**Задание 1:** Перепечатайте без изменений часть записей, которая открывается строкой с "Cookies policy (118, 989)" и закрывается строкой с "5443421150 (14, 144)", включая обе эти строки. Изображения в ответ не включайте.

**Отрывок со страницы:**
Незавещанное наследство. Пастернак, Мравинский, Ефремов и другие - Кожевникова Надежда Вадимовна. Страница 9

КОЛЛЕКЦИОНЕРЫ

Странно, что в гуще теперь публикуемых мемуаров об этой семье почти не упоминается. Между тем практически все авторы в их доме неоднократно бывали. В годы, которые они вспоминают, появления там просто нельзя было избежать. Так почему же, стесняются что ли? С чего бы?

Пропускная способность их дома конкурировала с ЦДРИ, ЦДЛ, ВТО вместе взятыми. Там не только ели, пили, но и получали своего рода «путевку в жизнь». И те, кто уже прославился, и кто еще только всплывал из безвестности, включались в коллекцию, что тщательно, много лет собирали хозяева.

Обстановка их московской квартиры и дачи была стильной – семья чуть ли не первой в своем окружении начала собирать антиквариат – но куда больше чем павловской мебелью с «пламенем» гордились гостями, можно сказать, по-отечески вникая в проблемы, заботы каждого и не гнушаясь мелочами.

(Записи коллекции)
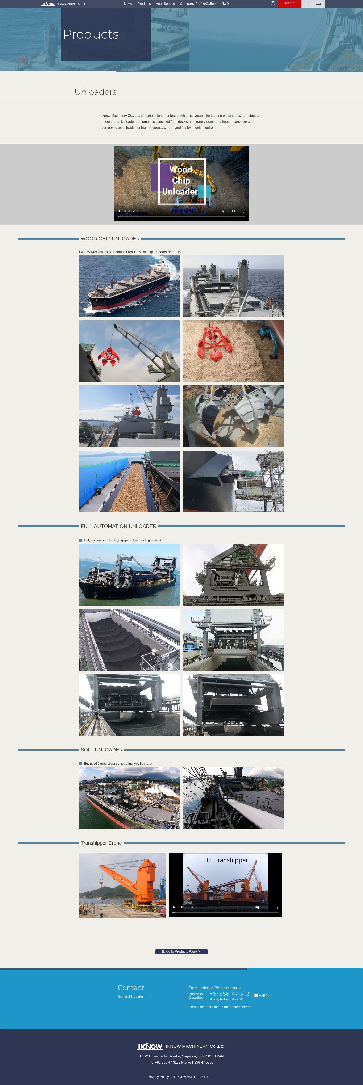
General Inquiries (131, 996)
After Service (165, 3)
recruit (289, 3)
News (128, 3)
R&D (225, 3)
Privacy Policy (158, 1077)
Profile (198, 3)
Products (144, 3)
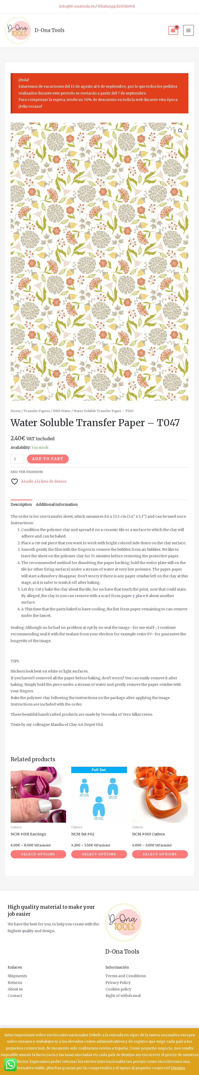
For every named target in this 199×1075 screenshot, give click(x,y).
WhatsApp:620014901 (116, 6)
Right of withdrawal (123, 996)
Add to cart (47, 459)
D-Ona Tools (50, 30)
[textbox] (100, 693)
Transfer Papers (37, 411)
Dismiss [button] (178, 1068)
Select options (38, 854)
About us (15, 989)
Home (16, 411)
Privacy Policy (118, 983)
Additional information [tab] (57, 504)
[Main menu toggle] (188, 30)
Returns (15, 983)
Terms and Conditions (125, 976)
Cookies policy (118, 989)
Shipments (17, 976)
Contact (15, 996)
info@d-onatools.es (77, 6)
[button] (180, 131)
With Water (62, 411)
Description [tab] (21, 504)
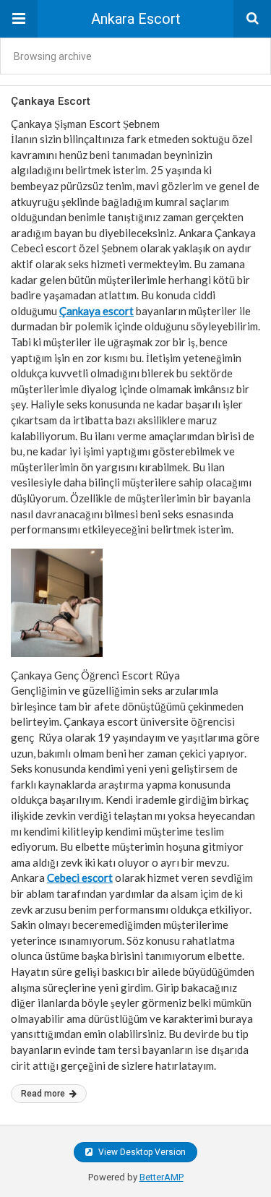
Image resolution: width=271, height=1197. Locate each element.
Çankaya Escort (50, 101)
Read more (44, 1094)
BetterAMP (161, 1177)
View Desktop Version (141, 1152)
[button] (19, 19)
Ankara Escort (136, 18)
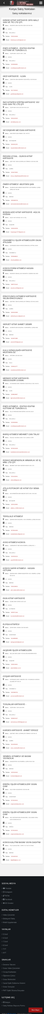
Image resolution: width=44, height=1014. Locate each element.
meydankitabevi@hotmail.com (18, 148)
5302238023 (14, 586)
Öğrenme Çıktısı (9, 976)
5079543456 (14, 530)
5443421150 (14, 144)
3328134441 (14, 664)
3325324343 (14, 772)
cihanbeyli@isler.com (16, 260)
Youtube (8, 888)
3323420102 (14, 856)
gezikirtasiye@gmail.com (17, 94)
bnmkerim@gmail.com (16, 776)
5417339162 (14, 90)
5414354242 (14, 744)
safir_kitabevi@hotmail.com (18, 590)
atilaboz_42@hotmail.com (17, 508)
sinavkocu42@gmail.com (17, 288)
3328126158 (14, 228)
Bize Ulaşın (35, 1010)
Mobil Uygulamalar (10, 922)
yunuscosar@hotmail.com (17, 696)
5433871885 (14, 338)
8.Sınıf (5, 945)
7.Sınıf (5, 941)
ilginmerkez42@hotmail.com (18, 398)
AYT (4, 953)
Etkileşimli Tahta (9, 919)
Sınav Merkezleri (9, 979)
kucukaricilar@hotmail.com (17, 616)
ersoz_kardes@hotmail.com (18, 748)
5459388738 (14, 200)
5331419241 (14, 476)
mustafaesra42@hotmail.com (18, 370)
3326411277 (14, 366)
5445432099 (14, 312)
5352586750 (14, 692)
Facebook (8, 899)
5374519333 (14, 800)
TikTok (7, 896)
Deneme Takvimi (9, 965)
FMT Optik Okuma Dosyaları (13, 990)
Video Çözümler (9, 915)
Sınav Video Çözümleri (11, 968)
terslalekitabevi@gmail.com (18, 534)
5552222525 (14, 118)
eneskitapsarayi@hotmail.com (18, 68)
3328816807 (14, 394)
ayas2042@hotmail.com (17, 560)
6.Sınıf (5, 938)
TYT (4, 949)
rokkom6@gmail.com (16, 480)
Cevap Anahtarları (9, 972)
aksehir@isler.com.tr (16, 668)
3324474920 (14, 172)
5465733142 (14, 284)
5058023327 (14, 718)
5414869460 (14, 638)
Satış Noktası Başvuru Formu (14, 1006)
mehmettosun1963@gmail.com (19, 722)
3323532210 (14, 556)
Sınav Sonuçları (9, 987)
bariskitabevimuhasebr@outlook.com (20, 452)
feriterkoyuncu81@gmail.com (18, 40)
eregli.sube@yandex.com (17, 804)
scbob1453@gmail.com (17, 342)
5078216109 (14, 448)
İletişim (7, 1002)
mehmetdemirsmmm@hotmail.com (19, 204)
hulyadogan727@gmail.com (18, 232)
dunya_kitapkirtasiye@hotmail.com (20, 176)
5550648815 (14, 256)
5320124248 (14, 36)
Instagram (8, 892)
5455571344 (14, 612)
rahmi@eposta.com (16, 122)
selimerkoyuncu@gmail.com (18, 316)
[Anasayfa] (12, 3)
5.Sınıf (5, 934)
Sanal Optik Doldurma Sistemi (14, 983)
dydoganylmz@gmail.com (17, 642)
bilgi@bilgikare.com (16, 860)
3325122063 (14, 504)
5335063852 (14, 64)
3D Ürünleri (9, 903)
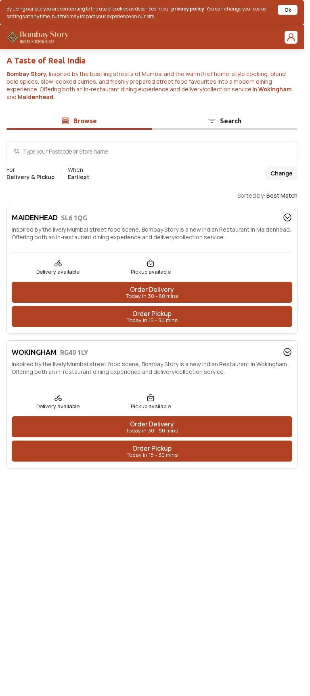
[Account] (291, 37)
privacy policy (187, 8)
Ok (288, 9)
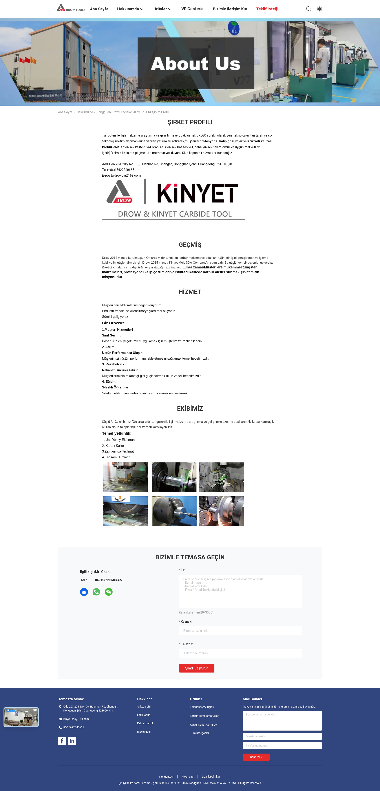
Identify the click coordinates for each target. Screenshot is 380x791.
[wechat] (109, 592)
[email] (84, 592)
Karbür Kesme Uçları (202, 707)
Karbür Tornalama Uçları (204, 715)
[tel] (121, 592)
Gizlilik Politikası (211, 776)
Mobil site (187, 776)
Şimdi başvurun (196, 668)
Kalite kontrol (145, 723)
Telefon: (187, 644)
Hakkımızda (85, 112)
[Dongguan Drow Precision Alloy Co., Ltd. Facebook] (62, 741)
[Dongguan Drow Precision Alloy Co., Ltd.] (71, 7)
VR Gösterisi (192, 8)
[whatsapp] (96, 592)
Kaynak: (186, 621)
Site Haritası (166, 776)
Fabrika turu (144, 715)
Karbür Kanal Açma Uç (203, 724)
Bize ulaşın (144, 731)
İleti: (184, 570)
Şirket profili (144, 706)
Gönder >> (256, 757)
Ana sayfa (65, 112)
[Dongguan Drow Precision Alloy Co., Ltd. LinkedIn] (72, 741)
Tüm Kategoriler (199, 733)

==

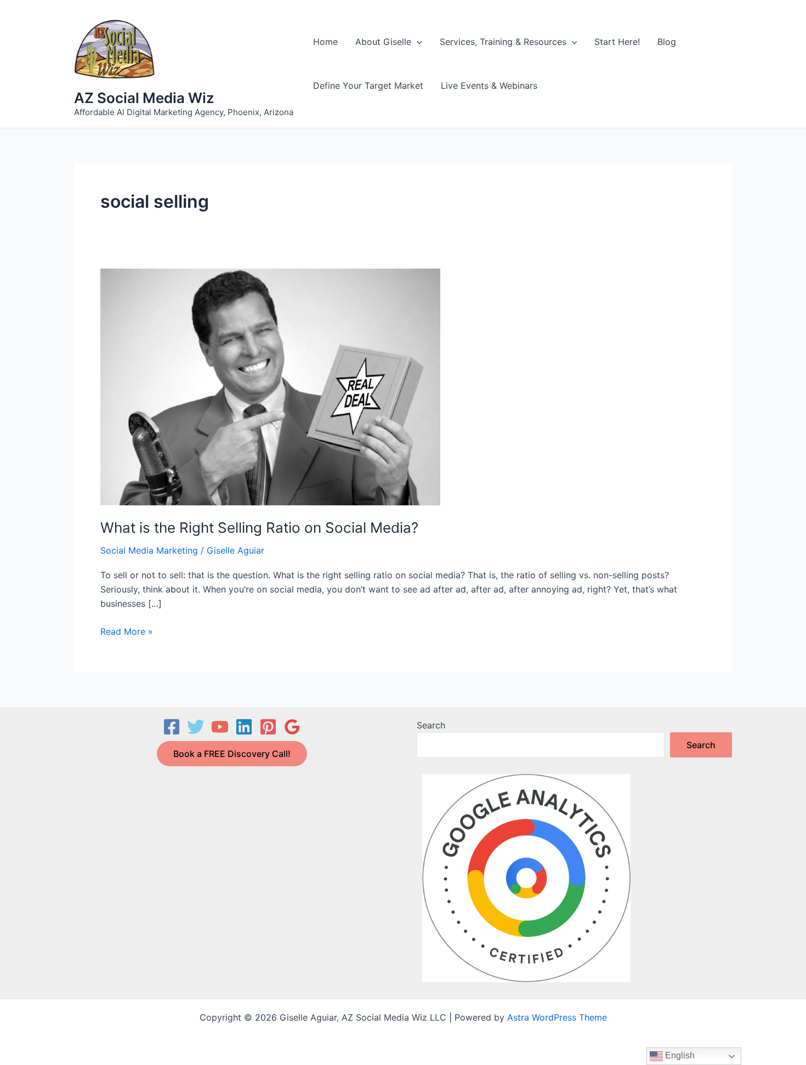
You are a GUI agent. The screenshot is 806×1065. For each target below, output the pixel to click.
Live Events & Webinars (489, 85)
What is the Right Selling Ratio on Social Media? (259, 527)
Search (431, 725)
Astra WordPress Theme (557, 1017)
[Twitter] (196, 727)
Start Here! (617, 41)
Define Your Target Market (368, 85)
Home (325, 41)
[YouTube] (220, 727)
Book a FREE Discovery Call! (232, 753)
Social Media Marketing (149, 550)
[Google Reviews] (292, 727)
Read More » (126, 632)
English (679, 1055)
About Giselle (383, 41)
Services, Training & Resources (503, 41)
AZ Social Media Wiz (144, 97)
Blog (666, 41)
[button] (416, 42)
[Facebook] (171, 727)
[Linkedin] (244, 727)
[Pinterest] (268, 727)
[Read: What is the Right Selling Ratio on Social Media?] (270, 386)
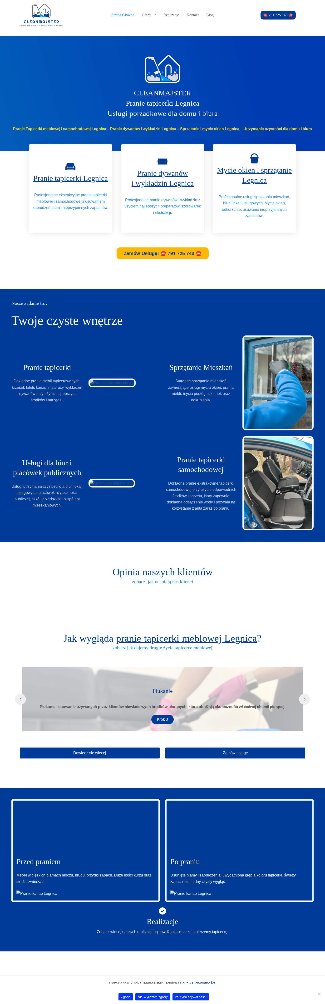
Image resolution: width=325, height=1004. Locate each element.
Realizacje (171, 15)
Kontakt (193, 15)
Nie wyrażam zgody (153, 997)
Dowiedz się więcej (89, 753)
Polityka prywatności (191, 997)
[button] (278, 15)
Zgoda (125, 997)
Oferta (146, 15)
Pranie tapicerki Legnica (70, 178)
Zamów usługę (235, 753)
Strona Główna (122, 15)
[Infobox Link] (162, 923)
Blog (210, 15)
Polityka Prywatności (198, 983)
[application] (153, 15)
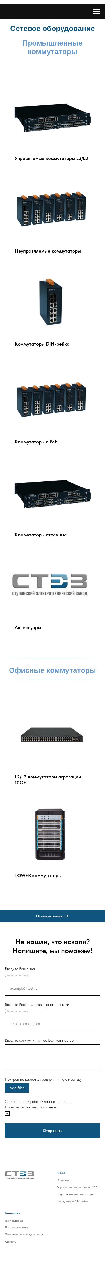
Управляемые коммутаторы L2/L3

**Задание 2:** Перепишите часть отрывка о коллекционерах, которая открывается словами "Обстановка их московской" и закрывается словами "не гнушаясь мелочами.", заменив "антиквариат" на "картины".

**Ответ 1:**
Cookies policy (118, 989)
Shipments (17, 976)
Contact (15, 996)
info@d-onatools.es (77, 6)
[button] (180, 131)
With Water (62, 411)
Description [tab] (21, 504)
Image resolution: width=271, height=1197. Locate each element.
Çankaya Escort (50, 101)
Read more (44, 1094)
BetterAMP (161, 1177)
View Desktop Version (141, 1152)
[button] (19, 19)
Ankara Escort (136, 18)
Image resolution: width=44, height=1014. Locate each element.
meydankitabevi@hotmail.com (18, 148)
5302238023 (14, 586)
Öğrenme Çıktısı (9, 976)
5079543456 (14, 530)
5443421150 (14, 144)

**Ответ 2:**
Обстановка их московской квартиры и дачи была стильной – семья чуть ли не первой в своем окружении начала собирать картины – но куда больше чем павловской мебелью с «пламенем» гордились гостями, можно сказать, по-отечески вникая в проблемы, заботы каждого и не гнушаясь мелочами.